In the first chapter Duke considers the theology and preaching of neo-orthodoxy’s champion, Karl Barth. Duke writes one particular paragraph that is chock-full of important Barthian concepts and buzz-words. Having studied Barth a fair amount over the last five months, I could not help but to nod in happy agreement as I read the following:
This strange book—this Bible—was for Barth a testimony to God’s dealings with people. It is not essentially a record of our quest for God, but rather of God’s quest, in the person of Jesus Christ, for us. Nowhere else are we told of this movement of God toward us.

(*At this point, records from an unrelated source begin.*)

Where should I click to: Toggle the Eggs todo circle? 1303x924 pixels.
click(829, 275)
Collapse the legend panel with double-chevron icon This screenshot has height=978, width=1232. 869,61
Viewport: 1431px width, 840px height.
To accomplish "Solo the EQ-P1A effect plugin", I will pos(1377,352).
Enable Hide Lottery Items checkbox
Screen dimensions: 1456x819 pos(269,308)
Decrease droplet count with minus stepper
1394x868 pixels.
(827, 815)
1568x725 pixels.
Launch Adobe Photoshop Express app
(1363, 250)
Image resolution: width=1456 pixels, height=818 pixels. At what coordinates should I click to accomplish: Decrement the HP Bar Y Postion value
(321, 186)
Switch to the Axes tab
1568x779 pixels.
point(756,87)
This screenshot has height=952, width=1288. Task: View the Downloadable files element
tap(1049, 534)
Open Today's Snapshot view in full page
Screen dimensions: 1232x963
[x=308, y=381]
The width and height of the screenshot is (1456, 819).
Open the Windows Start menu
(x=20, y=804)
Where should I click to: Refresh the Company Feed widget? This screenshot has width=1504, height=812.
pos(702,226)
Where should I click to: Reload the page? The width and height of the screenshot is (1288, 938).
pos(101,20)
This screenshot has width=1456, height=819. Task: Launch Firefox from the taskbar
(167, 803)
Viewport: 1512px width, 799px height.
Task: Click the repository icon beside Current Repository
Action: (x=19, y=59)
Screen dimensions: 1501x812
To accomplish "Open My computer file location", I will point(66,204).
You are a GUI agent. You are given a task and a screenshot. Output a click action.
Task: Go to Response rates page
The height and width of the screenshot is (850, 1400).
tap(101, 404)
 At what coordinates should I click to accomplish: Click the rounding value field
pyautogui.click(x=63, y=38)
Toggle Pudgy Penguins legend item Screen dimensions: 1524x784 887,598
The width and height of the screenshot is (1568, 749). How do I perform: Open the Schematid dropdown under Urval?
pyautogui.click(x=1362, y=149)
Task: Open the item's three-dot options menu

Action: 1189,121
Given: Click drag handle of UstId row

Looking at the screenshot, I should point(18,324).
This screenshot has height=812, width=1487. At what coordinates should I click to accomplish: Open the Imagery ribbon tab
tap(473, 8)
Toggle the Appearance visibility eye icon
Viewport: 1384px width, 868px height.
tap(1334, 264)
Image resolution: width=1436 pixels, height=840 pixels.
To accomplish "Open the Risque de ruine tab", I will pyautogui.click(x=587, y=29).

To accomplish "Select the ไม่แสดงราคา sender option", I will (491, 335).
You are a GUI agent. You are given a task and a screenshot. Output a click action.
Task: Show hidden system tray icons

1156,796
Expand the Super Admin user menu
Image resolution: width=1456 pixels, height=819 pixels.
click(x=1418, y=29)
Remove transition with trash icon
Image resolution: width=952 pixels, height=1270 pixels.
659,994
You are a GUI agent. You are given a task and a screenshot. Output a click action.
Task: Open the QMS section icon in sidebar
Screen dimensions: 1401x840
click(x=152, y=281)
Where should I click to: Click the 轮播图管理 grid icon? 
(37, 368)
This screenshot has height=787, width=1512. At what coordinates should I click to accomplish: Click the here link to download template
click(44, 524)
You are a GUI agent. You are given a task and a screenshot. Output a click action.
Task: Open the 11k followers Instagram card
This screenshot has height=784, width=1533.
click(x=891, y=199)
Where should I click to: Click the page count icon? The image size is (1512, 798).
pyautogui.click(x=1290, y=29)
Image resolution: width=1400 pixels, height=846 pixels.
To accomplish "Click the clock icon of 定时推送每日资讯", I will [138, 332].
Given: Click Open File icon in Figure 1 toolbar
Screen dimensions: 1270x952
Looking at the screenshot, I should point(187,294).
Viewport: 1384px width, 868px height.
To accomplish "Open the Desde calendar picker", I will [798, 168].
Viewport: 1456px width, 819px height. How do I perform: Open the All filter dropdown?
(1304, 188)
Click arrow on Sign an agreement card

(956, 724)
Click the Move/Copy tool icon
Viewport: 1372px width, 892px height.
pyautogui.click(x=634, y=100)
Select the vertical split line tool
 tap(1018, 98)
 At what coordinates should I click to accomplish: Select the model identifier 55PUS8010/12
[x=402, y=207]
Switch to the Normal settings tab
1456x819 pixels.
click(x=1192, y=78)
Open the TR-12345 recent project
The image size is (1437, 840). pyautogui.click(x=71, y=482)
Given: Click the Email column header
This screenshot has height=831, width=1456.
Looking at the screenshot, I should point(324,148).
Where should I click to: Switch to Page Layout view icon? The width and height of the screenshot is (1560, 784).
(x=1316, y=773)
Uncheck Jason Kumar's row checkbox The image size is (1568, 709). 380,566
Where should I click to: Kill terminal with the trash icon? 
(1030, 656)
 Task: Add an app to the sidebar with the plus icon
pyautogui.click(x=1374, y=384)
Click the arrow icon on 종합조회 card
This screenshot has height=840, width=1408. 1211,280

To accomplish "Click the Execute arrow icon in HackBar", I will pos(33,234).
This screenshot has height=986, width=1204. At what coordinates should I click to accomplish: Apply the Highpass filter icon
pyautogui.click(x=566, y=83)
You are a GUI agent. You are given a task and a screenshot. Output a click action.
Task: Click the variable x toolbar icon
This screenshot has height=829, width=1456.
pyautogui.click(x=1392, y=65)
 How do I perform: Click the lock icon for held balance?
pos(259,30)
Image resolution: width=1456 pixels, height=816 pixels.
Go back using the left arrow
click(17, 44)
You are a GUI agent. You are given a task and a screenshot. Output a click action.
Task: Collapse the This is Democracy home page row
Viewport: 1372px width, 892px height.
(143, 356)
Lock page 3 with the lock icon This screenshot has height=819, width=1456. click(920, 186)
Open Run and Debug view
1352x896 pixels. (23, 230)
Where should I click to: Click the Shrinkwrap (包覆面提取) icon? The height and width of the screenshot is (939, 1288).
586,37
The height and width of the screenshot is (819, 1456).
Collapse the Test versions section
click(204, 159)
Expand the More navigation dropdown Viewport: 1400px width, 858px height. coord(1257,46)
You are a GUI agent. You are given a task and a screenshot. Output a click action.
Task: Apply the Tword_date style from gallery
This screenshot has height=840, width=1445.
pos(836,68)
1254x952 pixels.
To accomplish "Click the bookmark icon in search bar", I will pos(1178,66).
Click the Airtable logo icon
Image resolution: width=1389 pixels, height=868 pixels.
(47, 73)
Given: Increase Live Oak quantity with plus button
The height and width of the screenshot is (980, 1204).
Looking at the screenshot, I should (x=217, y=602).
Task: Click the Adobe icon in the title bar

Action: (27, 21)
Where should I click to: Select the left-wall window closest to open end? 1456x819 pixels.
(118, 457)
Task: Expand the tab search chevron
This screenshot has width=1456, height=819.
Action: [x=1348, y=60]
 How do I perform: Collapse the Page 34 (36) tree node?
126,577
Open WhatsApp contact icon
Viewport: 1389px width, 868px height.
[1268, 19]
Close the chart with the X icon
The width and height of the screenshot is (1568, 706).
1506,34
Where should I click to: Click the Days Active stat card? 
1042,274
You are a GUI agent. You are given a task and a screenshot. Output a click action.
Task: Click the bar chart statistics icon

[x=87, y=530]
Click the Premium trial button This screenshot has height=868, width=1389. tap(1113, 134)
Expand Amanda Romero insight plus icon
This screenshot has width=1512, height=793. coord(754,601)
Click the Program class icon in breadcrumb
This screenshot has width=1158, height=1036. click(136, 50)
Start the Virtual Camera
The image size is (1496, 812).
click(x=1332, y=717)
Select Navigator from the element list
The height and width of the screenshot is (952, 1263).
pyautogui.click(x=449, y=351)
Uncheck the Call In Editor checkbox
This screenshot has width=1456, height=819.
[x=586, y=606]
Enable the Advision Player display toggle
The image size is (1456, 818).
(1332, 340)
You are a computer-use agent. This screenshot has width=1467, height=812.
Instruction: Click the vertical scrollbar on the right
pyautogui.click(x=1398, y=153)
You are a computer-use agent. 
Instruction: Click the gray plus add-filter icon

Nor can God’s self-revelation be charted by human reason or discerned from any experience of culture, poetry, or science. God is wholly other than our thoughts. To become involved with the Bible is to enter into a strange new world. Barth never tired of creating images out of his experience. He writes that our situation is like that of a wayfarer who journeys through life “absorbed in his own thoughts and desires,” with eyes fixed ahead on the bend in the road—the curve that appears to be the goal sought. This is a familiar world, with all its sights and sounds soothing to the ears, and the traveler retains this sense of well-being until a crisis arises. But occasionally there occurs a foreign word, a sermon that moves him, excites him, and disturbs this ordered life. The bend in the road ahead reveals not a continuation of the way he has been traveling, but a strange new land, “distance undreamed of, a vista he does not see, a place he does not know, the beyond! This new land, shall we seek it? . . . To bring me to this point, to this sign of God’s highway, . . . to the end of what is earthly, and so to the beginning of things divine, just this is the aim of every thought and word of the Bible” (18).
The paragraph is Duke’s, but the quotations within it come from one of Barth’s sermons as recorded in Karl Barth and Eduard Thurneysen, Come Holy Spirit: Sermons, 196-197.